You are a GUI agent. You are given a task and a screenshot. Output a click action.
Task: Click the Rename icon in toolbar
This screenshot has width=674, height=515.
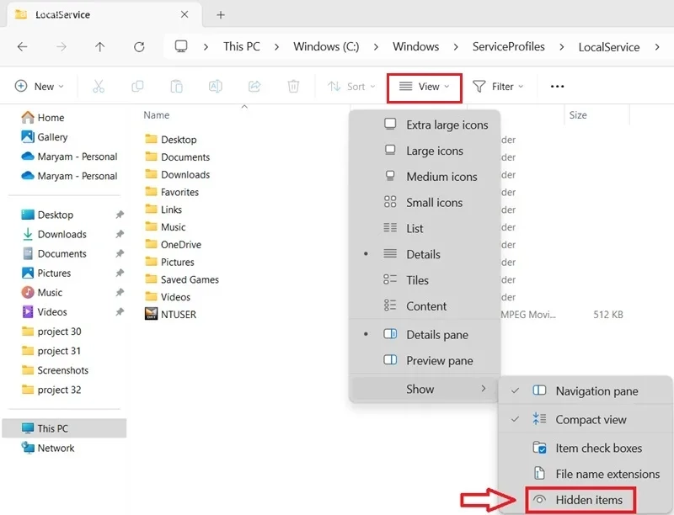[216, 87]
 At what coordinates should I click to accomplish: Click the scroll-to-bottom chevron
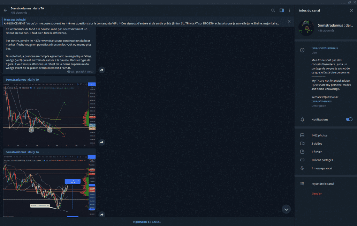pos(286,209)
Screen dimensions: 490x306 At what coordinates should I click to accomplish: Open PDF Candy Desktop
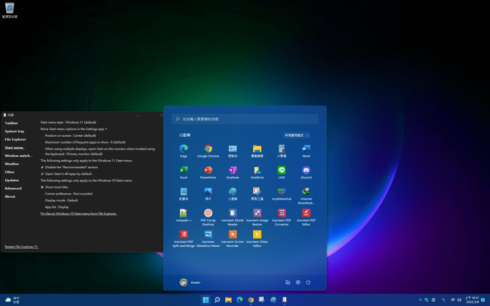[208, 213]
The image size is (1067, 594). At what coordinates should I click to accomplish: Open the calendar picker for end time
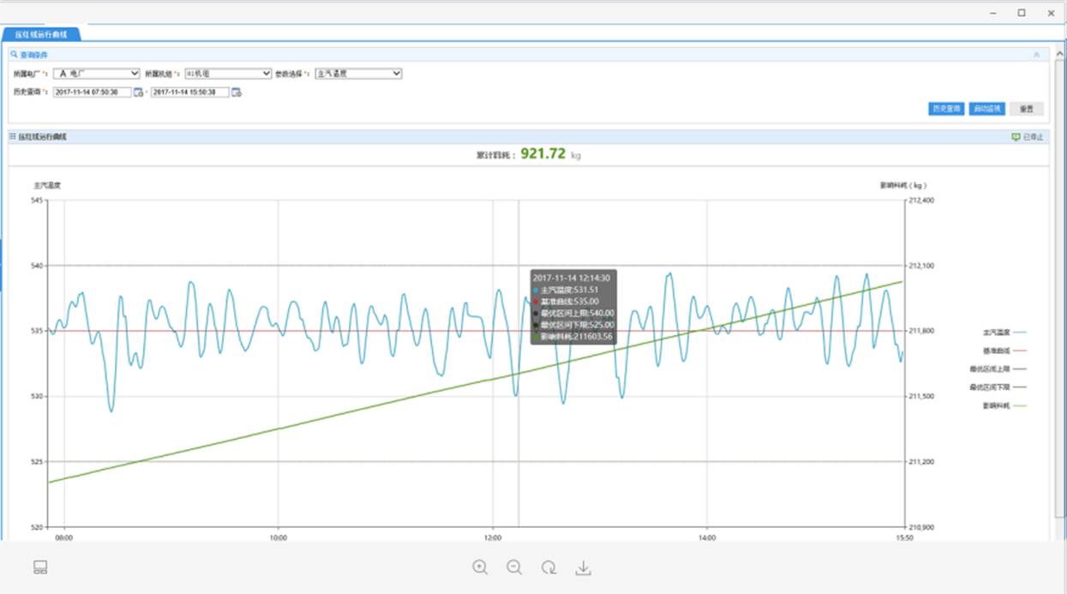(x=236, y=93)
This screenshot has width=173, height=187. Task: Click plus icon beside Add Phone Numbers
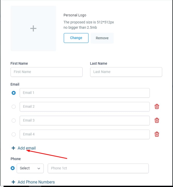pos(13,182)
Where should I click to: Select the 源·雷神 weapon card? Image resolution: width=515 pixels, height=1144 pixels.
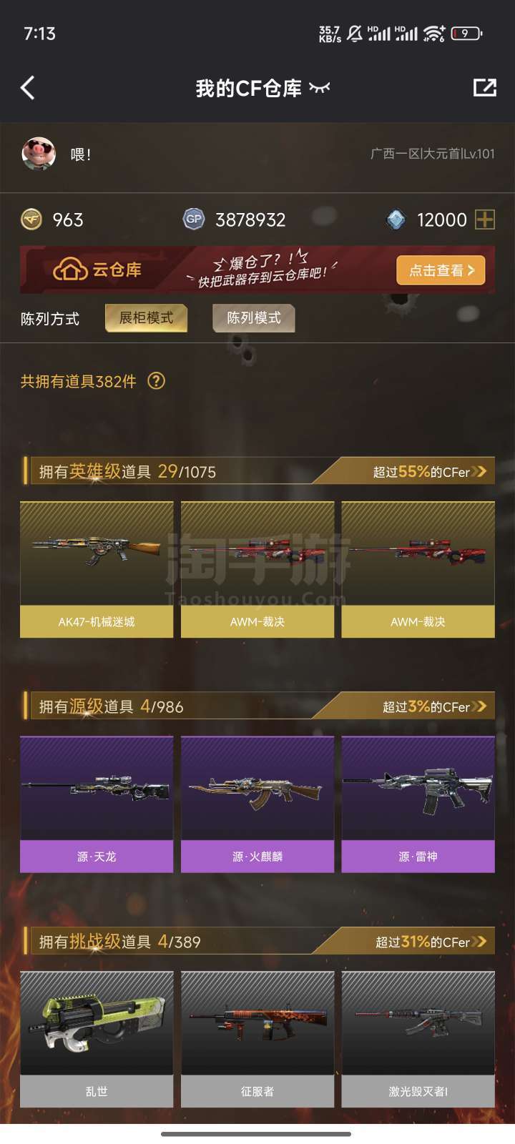[x=418, y=804]
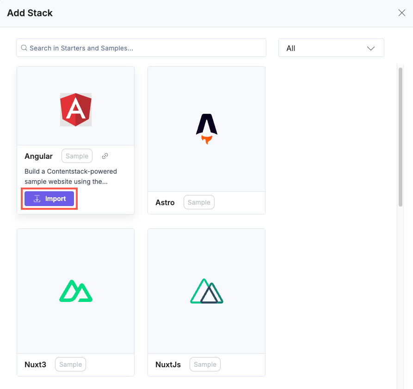Click download icon in Import button
This screenshot has height=389, width=413.
click(37, 199)
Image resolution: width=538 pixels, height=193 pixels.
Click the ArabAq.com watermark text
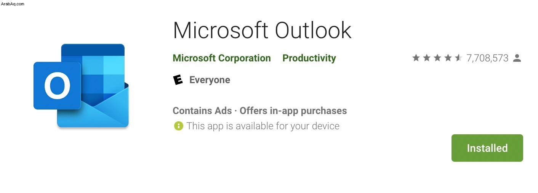[13, 3]
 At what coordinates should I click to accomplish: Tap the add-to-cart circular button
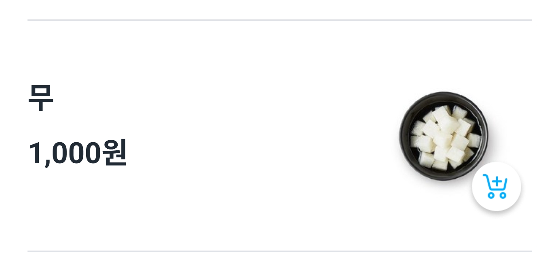(x=496, y=186)
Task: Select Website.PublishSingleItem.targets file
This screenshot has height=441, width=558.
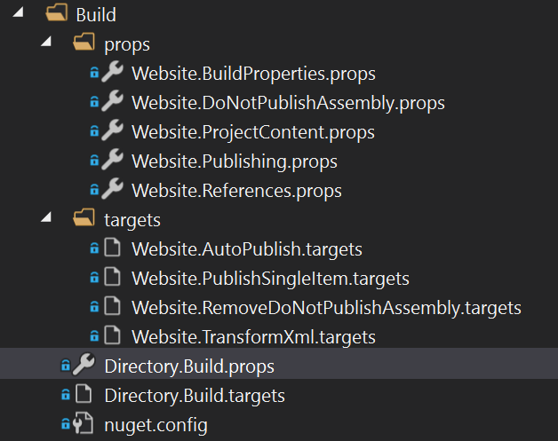Action: [x=270, y=279]
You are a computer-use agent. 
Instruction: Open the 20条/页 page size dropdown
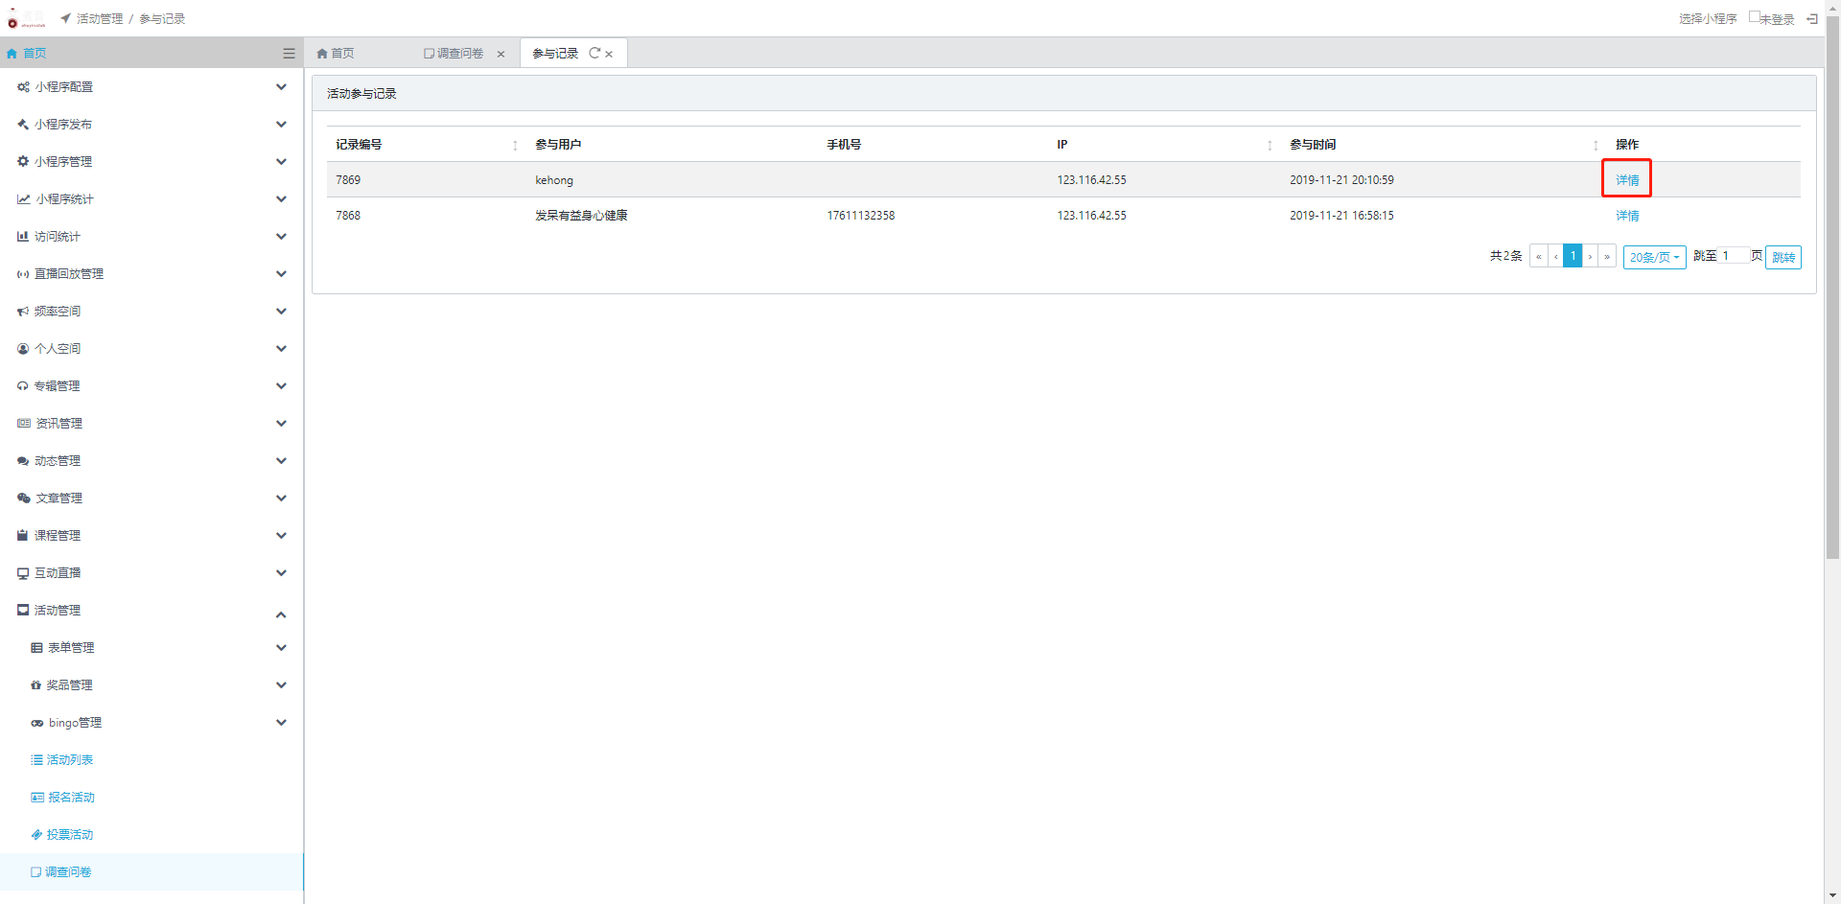pyautogui.click(x=1654, y=257)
━━━━━━━━━━━━━━━━
GIVEN REQUEST: Render all of the material above as a Markdown table with the columns Row and Line, giving each non-blank line its own numbered row. Leave the pictures out.

RESPONSE TO THIS EXERCISE:
| Row | Line |
|---|---|
| 1 | You are a GUI agent. You are given a task and a screenshot. Output a click action. |
| 2 | Task: Click the Rename icon in toolbar |
| 3 | This screenshot has width=674, height=515. |
| 4 | [216, 87] |
| 5 |  At what coordinates should I click to accomplish: Click the scroll-to-bottom chevron |
| 6 | pos(286,209) |
| 7 | Screen dimensions: 490x306 At what coordinates should I click to accomplish: Open PDF Candy Desktop |
| 8 | [208, 213] |
| 9 | The image size is (1067, 594). At what coordinates should I click to accomplish: Open the calendar picker for end time |
| 10 | (x=236, y=93) |
| 11 | This screenshot has width=173, height=187. Task: Click plus icon beside Add Phone Numbers |
| 12 | pos(13,182) |
| 13 | Where should I click to: Select the 源·雷神 weapon card? Image resolution: width=515 pixels, height=1144 pixels. |
| 14 | [x=418, y=804] |
| 15 | Click download icon in Import button |
| 16 | This screenshot has height=389, width=413. |
| 17 | click(37, 199) |
| 18 | Image resolution: width=538 pixels, height=193 pixels. |
| 19 | Click the ArabAq.com watermark text |
| 20 | [13, 3] |
| 21 |  At what coordinates should I click to accomplish: Tap the add-to-cart circular button |
| 22 | (x=496, y=186) |
| 23 | Task: Select Website.PublishSingleItem.targets file |
| 24 | This screenshot has height=441, width=558. |
| 25 | Action: [x=270, y=279] |
| 26 | You are a computer-use agent.  |
| 27 | Instruction: Open the 20条/页 page size dropdown |
| 28 | pyautogui.click(x=1654, y=257) |